Gesundheitsminister Hermann Gröhe (CDU) betonte in einer Mitteilung: "Schwerkranke Menschen müssen bestmöglich versorgt werden." Bisher hatten Cannabispatienten Sondergenehmigungen gebraucht; das waren bisher rund 1.000 Menschen.

Anders als im Parlament üblich lobte die Opposition die Koalition ausdrücklich für das Gesetz. Es lasse "wenig Spielraum zum Meckern", sagte der Drogenexperte der Linken, Frank Tempel. "Chapeau, Frau Mortler", sagte der Grünen-Experte Harald Terpe zur Drogenbeauftragten Marlene Mortler (CSU).
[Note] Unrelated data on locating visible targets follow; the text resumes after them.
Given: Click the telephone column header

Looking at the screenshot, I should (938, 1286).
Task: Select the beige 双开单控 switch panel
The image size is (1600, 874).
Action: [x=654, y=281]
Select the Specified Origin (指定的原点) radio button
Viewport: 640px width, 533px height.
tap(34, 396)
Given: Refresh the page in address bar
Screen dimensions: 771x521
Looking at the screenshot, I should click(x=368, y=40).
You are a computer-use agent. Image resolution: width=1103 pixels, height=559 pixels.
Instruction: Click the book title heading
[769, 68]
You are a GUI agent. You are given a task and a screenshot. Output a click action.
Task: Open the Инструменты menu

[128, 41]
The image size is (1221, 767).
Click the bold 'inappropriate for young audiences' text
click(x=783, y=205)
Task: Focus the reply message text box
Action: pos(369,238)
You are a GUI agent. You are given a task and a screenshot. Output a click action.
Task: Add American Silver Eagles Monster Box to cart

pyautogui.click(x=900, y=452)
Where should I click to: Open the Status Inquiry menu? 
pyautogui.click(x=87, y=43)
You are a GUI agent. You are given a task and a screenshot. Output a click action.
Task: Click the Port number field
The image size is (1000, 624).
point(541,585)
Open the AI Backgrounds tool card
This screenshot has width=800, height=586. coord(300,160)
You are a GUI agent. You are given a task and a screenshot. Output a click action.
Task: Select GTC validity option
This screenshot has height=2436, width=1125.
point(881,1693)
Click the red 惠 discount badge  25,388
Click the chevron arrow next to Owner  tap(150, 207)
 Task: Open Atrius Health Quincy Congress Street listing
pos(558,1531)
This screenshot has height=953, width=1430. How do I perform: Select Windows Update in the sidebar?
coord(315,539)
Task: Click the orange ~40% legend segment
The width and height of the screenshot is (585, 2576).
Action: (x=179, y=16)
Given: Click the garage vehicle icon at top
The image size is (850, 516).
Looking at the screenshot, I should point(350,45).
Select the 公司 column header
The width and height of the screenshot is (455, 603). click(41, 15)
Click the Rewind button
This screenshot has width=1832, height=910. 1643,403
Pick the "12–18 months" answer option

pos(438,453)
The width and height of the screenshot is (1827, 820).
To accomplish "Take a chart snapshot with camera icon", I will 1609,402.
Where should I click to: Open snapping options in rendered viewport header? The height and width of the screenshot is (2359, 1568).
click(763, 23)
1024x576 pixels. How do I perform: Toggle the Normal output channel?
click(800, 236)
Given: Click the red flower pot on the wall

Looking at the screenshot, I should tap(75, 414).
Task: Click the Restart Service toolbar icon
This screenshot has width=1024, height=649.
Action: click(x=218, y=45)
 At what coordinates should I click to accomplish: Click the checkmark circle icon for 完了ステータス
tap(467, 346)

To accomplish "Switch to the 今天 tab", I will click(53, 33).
Schwächen des ursprünglichen Gesetzentwurfs seien im parlamentarischen Verfahren behoben worden.

Die Gesundheitsstaatssekretärin Ingrid Fischbach (CDU) erläuterte, dass Schwerkranke anders als ursprünglich geplant etwa nicht austherapiert sein müssen, bevor ein Arzt Cannabis verschreibt. Der Arzt könne genau hinschauen und sagen, jetzt sei der Punkt erreicht.

Zudem gebe es nun eine verkürzte Frist, innerhalb derer die Krankenkassen die Cannabistherapie erlauben müssen. Statt wie bei anderen Therapien in mehreren Wochen müsse dies innerhalb von drei Tagen geschehen. "Die Patienten brauchen eine schnelle und unbürokratische Hilfe", sagte Fischbach.

Die Wirkung von Cannabisgebrauch soll besser erforscht werden. Ärzte sollen Daten von Cannabispatienten anonymisiert ans BfArM liefern.

Tempel forderte, für solche Forschung mehr Geld bereitzustellen. Außerdem müsse sichergestellt werden, dass Cannabispatienten, die Auto fahren, keinen Führerscheinverlust fürchten müssen.

Mehrere Redner betonten, sie seien froh, dass das Thema im Gesetzesverfahren nicht mit der Frage von Cannabis als Rauschgift im Freizeitkonsum verknüpft worden sei. "Es geht nicht um Kiffen auf Rezept", betonte die CDU-Politikerin Karin Maag. Ihr SPD-Kollege Burkhard Blienert sprach sich indessen für eine Entkriminalisierung und regulierten Konsum aus.

Der Bundesrat muss dem Gesetz nicht zustimmen. Es soll im März in Kraft treten.